C'est que "L'Evangile du fou" est une biographie de Charles de Foucauld, certes, mais c'est aussi une promesse faite à sa mère. Promesse tenue de manière posthume, avec le sentiment d'une dette irréparable que l'auteur a faite à une femme qui n'est plus, et qu'il n'a pas su aimer comme il l'eût souhaité de son vivant.

 

Nous voilà au coeur de l'affaire: en parlant de Charles de Foucauld, Jean-Edern Hallier ne peut s'empêcher de parler de lui, généreusement, et de sa famille, et du monde qui l'entoure, dans une tentative désespérée d'embrasser l'absolu. L'écrivain se voit mourir à quatre ans, puis à 44 ans. Impossible de ne pas voir ici une perfection formelle: l'ouvrage recèle quatre grands chapitres, comme les quatre Evangiles...

 

Et puis, en écrivant "L'Evangile du fou" à 49 ans, soit cinq ans après l'année attendue de son décès, le romancier se considère comme un homme en sursis dans ce monde. Surtout, il tient à se montrer comme l'enfant qu'il dit être resté. Devenu un grand gosse, par exemple, l'auteur dit aussi se souvenir d'avoir inspiré, alors qu'il était encore petit, l'histoire du Petit Prince à Antoine de Saint-Exupéry. Tenez: c'est justement ce qu'annonçait l'incipit...

 

La vie familiale complexe de Jean-Edern Hallier, marquée par une hérédité religieuse lourde où le catholicisme, le protestantisme et même le judaïsme se fondent et en prennent pour leur grade, est un motif récurrent de "L'Evangile du fou". S'y dessine une certaine société, grand-bourgeoise voire aristocratique, cultivant l'entre-soi pétri de valeurs, "nos familles" comme l'auteur le dit par dérision. Le regard qu'il promène sur cette société aux allures fanées est féroce, sans quartier, en effet.
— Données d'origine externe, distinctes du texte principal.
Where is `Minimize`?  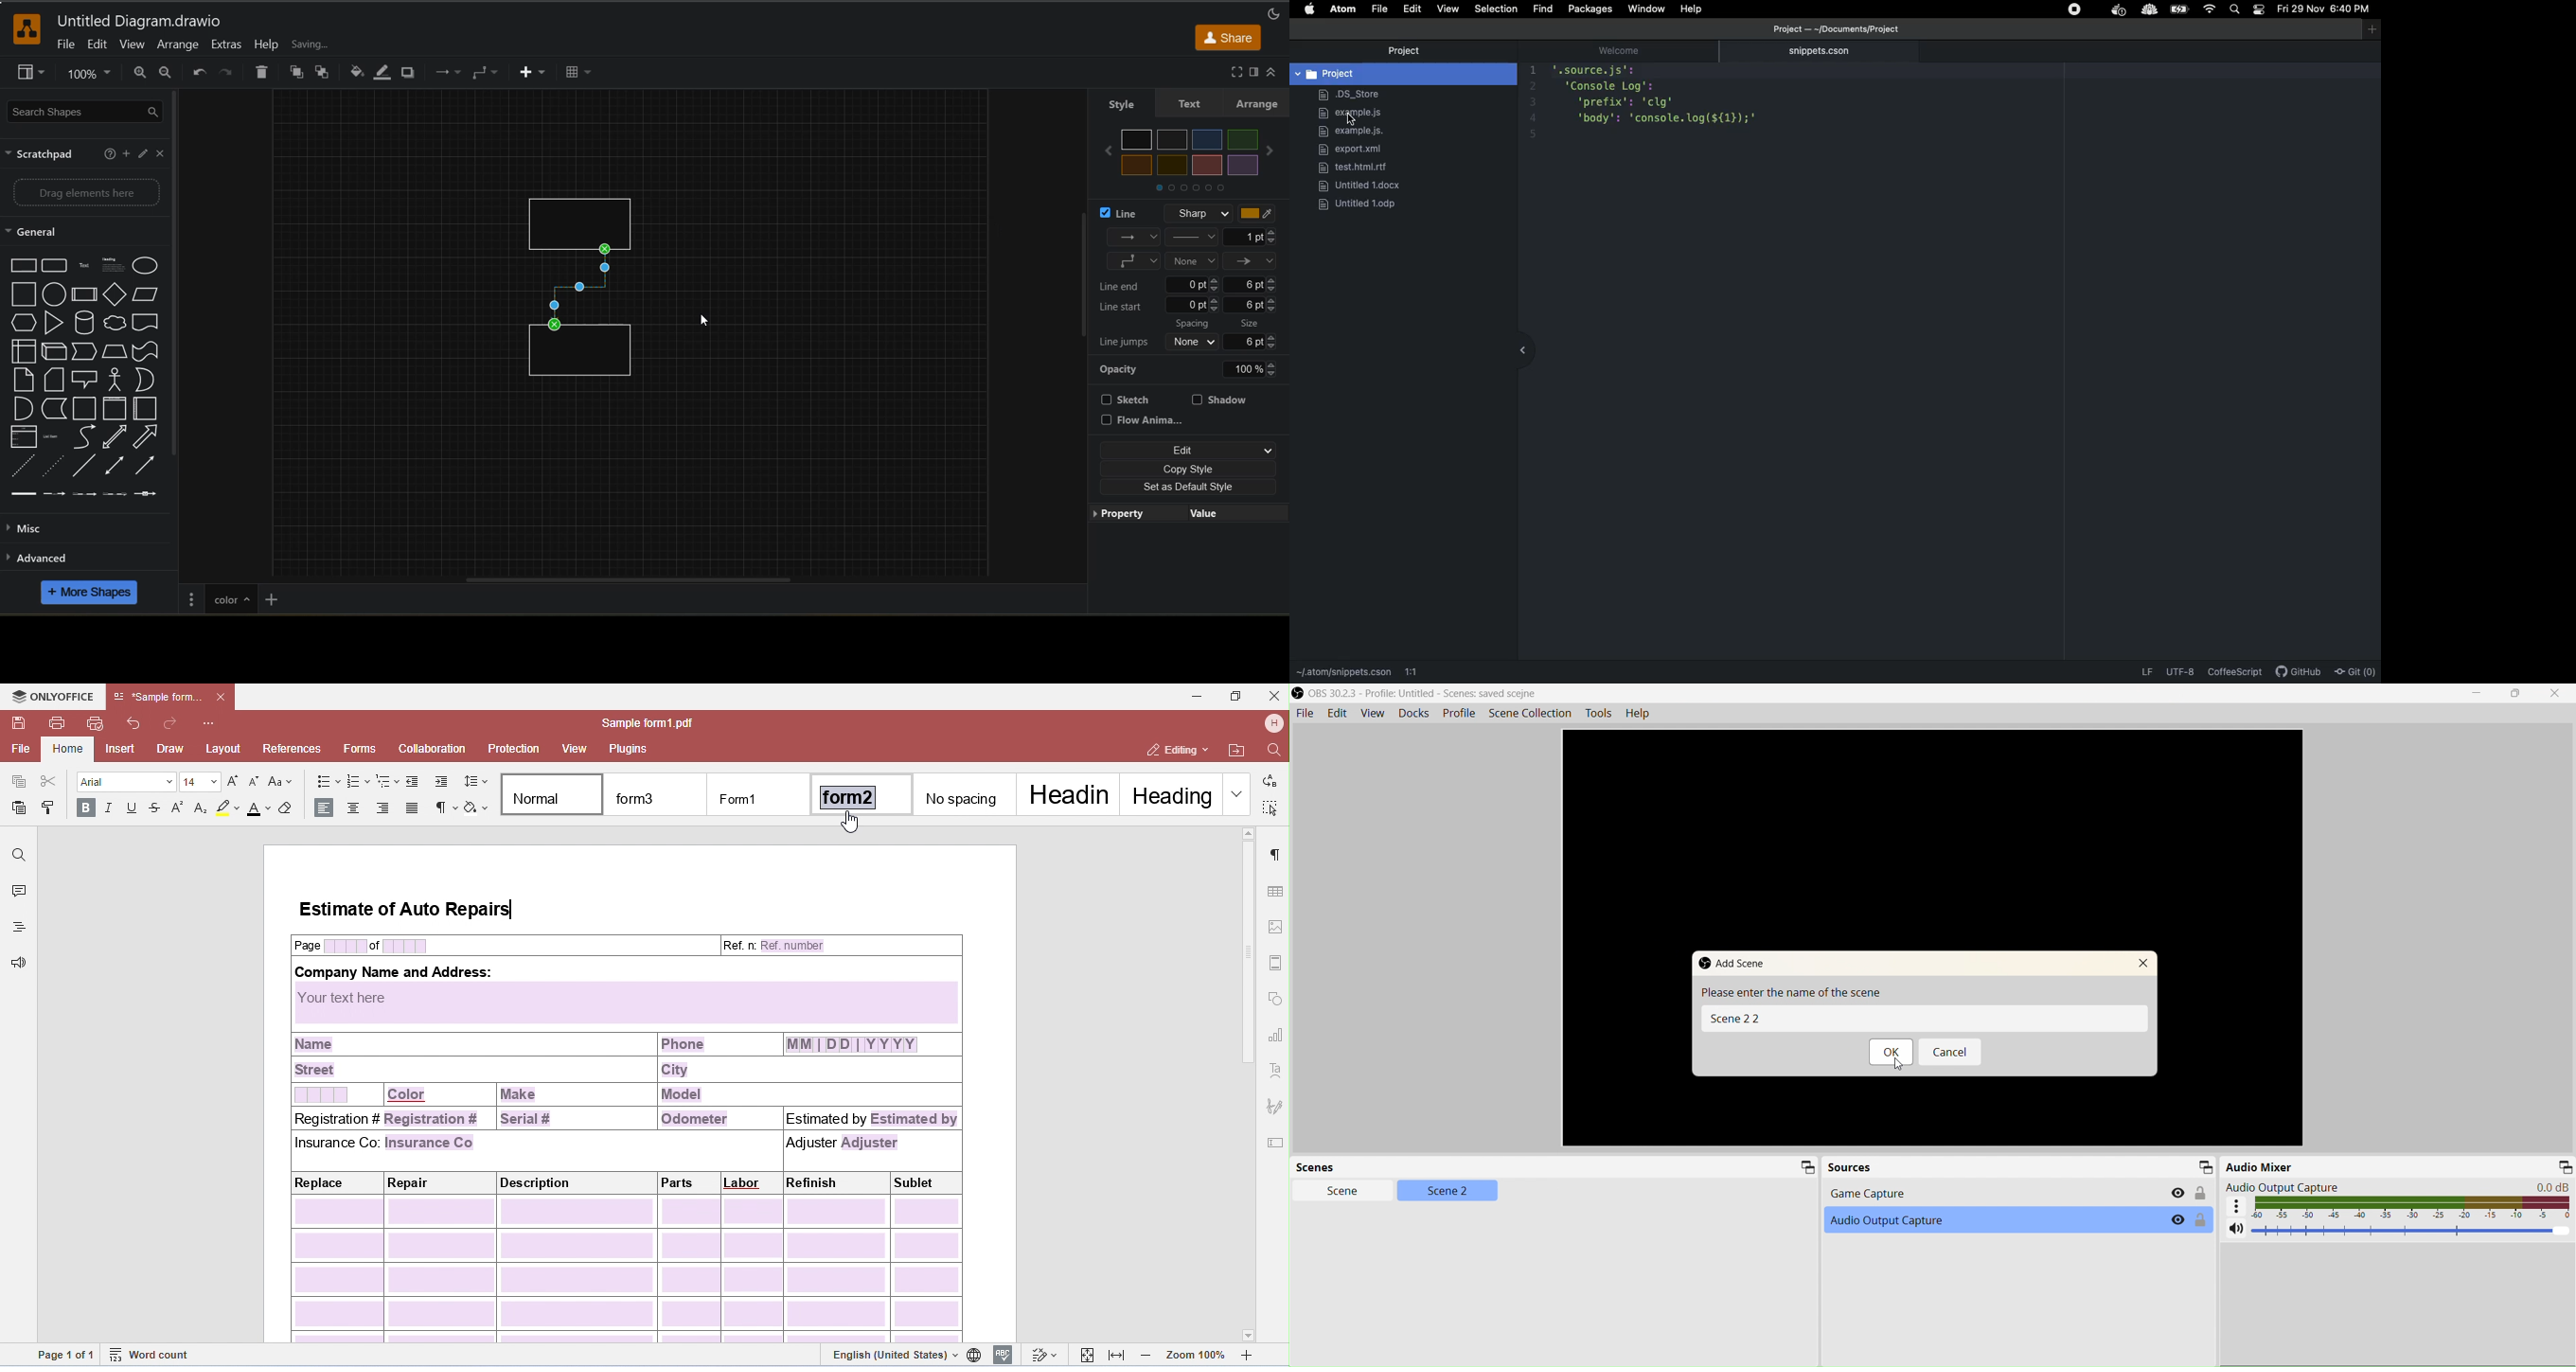
Minimize is located at coordinates (2476, 694).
L'auteur fait feu de tout bois, jouant avec les mots pour leur donner une puissance poétique considérable.

 

Ces mots entrent en résonance avec la biographie de Charles de Foucauld (on y vient quand même...). Il fallait que les deux vies, celles de Charles de Foucauld et celle de Jean-Edern Hallier, soient entremêlées dans le récit, puisqu'elles l'ont été dans le monde réel. Refusant de rédiger une hagiographie hiératique et convenue, l'auteur dessine un portrait iconoclaste, peut-être mythomane parfois, toujours flamboyante. C'est ainsi qu'il rappelle le fou de Dieu qui tente de convertir les bédouins, fonde des ordres monastiques, achète un nuage à un escroc...

 

Quel panache, quelle ampleur dans "L'Evangile du fou"! C'est toute une époque, tout un monde que l'auteur se plaît à retracer, avec une érudition de tous les instants, exacte et éclectique, sublimée par un style unique et envoûtant. Et si c'est de Charles de Foucauld que l'auteur entend parler, c'est en définitive d'un autre fou, de Jean-Edern Hallier donc, pitre génial, gamin insupportable et indispensable, écrivain de toutes les audaces, que l'on se souvient...

 

Jean-Edern Hallier, L'Evangile du fou, Paris, Albin Michel, 1986/2007.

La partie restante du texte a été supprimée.